Previous surgical techniques have demonstrated a variety of MRI-based cartilage repair characteristics. The present surgical technique has demonstrated higher MOCART scores compared to microfracture and collagen membrane matrix, ¹⁴ microfracture and a chitosan-based polymer scaffolding biomaterial, ¹⁵ mesenchymal stem cells, ¹⁶ and cell-free scaffold with collagen and hydroxiapatite. ¹⁷ Interestingly, Christensen et al. reported the outcomes of a dual-tissue transplantation technique for osteochondritis dissecans in which autologous bone and cartilage tissue were used. ¹⁸ The defect was filled with autologous bone to the base of the surrounding cartilage tissue, and then biopsies of cartilage from the intercondylar area were obtained, chipped, and embedded with fibrin glue and placed in the defect area. The authors reported a postoperative MOCART score of 52.5 at 12 months, as opposed to the 70 obtained in the present study. Both techniques clearly differ from the application of PRGF, so it might be argued that the application of growth factors may make a significant difference in the quality of the cartilage repair tissue. Trattnig et al. reported higher MOCART scores at 24 months (84.4) after applying a cell-free biosynthetic, biodegradable hydrogel implant. ¹⁹ The authors observed that the MOCART score progressively increased over time from 6 to 24 months after surgery. It might be possible that a longer follow-up would elicit higher MOCART scores using the CN-Biomatrix, although this needs to be demonstrated in subsequent studies.

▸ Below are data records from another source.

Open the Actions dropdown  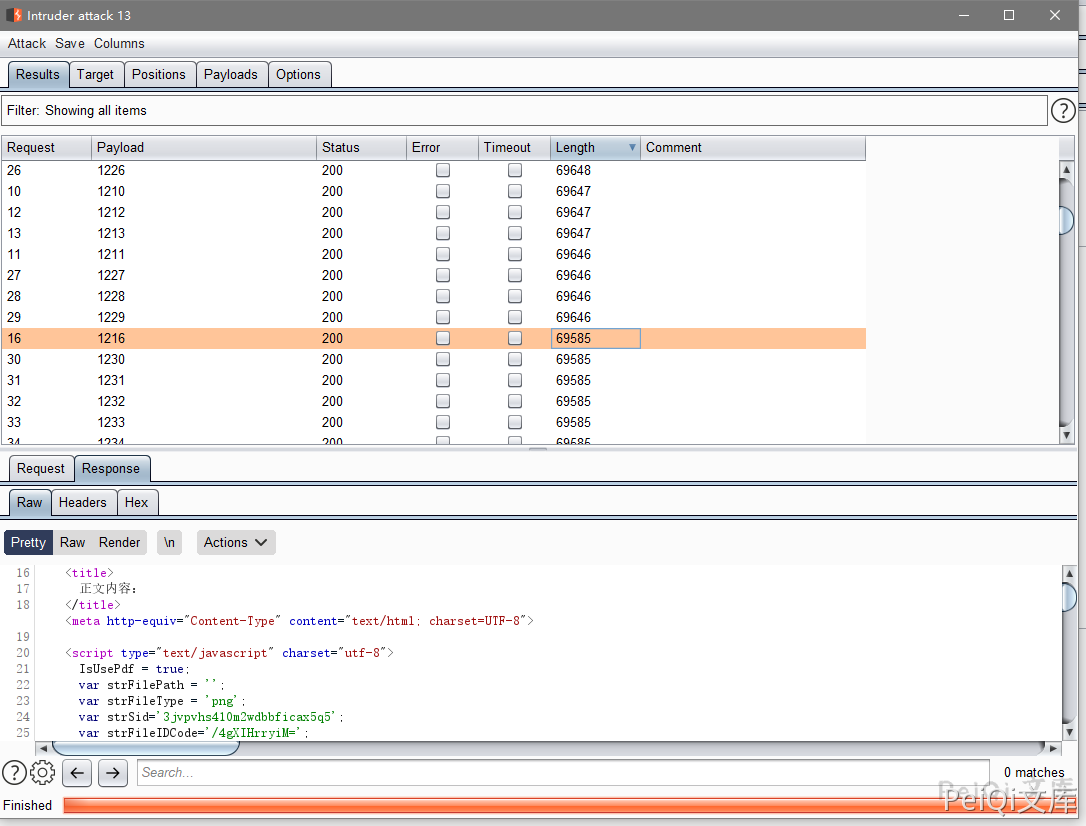click(x=235, y=542)
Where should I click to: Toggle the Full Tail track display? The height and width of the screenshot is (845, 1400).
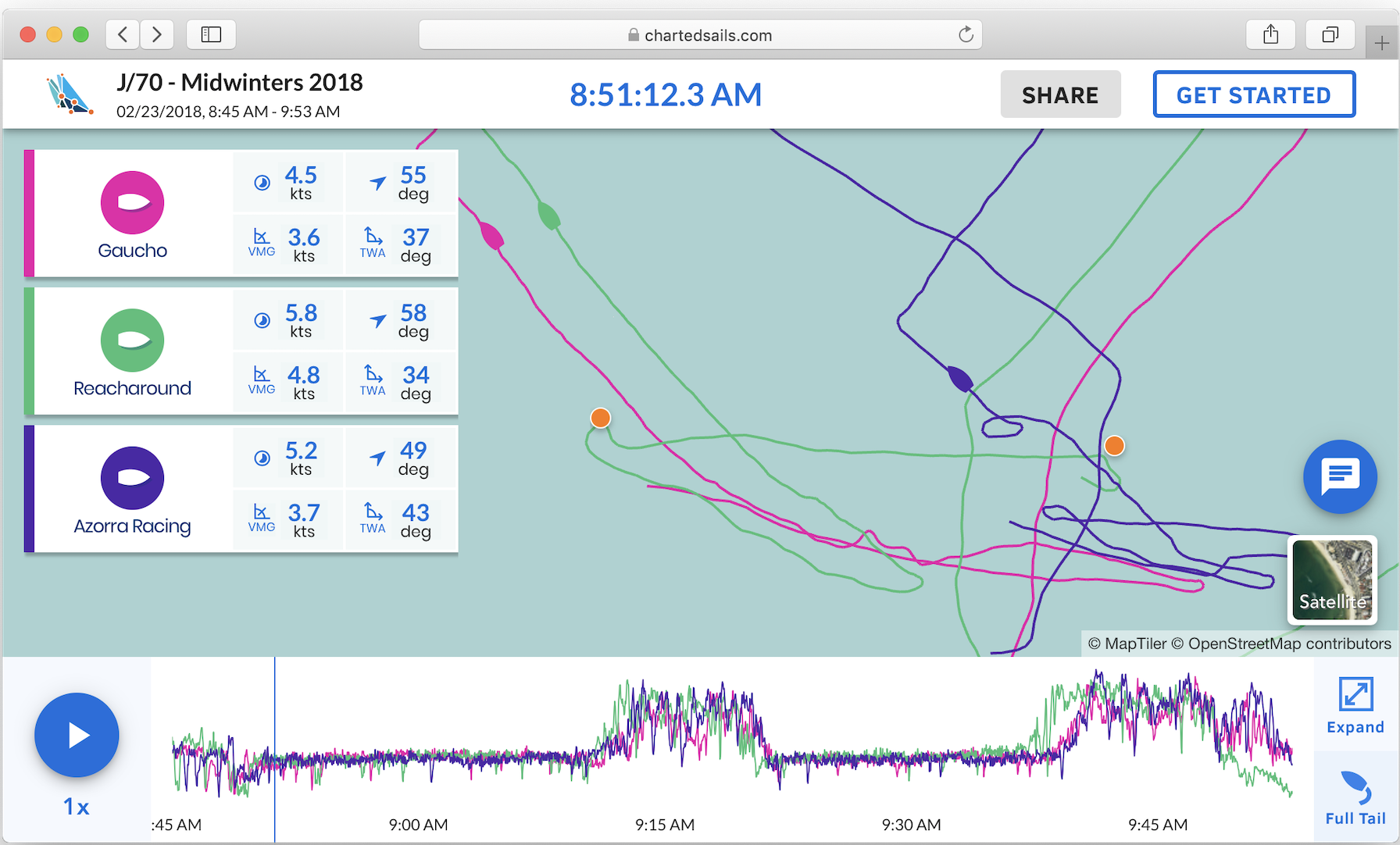(x=1355, y=797)
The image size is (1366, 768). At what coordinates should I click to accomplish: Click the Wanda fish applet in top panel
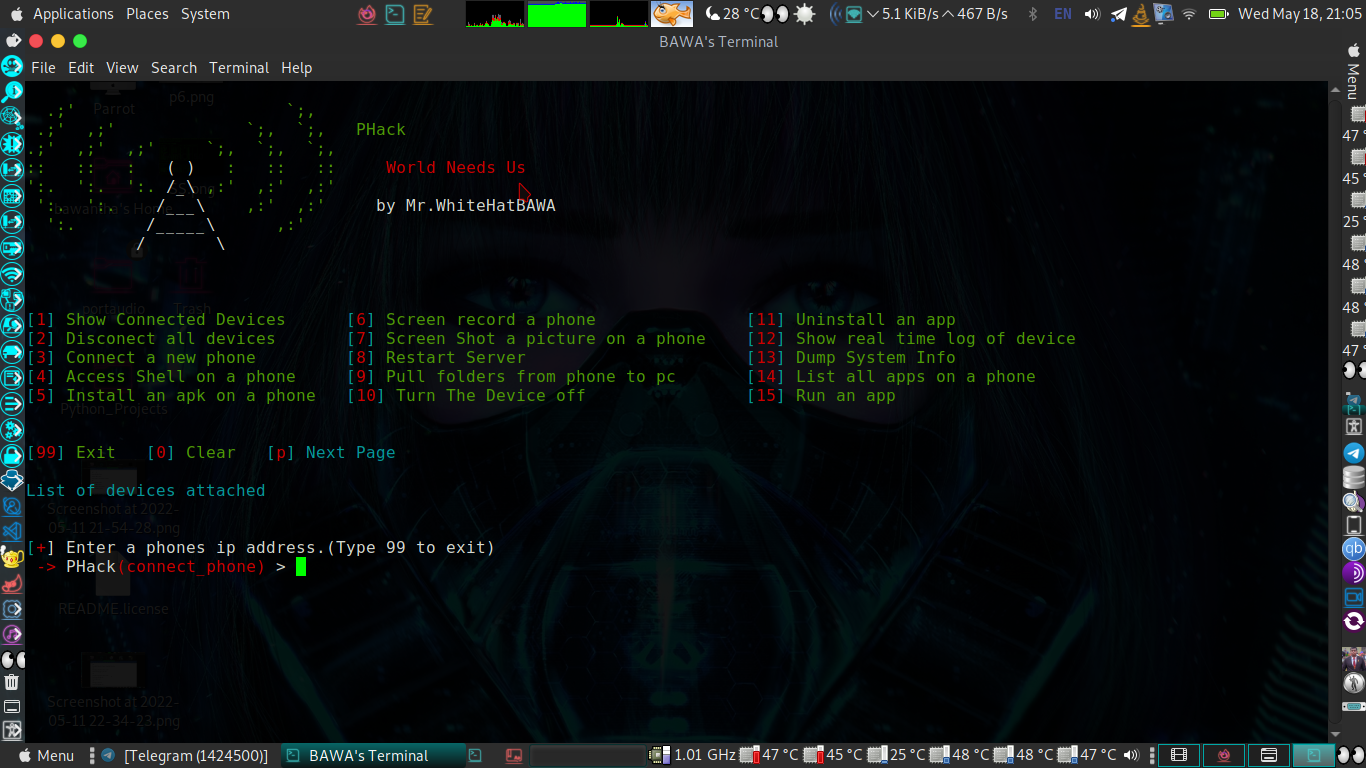pyautogui.click(x=670, y=14)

The present study has some limitations. Most importantly, this was a preliminary study with a short sample size, short-term follow-up, and absence of a comparative group. In addition, no histological and immunohistochemical study was available for the cartilage repair area. However, this is the first clinical study reporting the outcomes of this technique in young active individuals. This study was needed after the excellent quality of the newly formed cartilage evidenced in the preceding histological and immunohistochemical study in sheep. ⁸ Further research is needed with high-quality comparative studies with larger sample size and longer follow-up.

Conclusions

This novel autologous-made matrix consisting of hyaline cartilage chips combined with mixed plasma poor rich in platelets clot, and PRGF in liquid stage (the so-called CN-Biomatrix) provided excellent clinical, functional, and MRI-based (cartilage repair quality and quantity) outcomes in young, active individuals with full-thickness cartilage or osteochondral defects. This technique seems an excellent alternative for cartilage injuries, as it can be performed in very active, young individuals as a single surgery, is cheap, has no intolerance or rejection potential, and has demonstrated histological and immunohistochemical characteristics very similar to healthy articular cartilage in animal studies.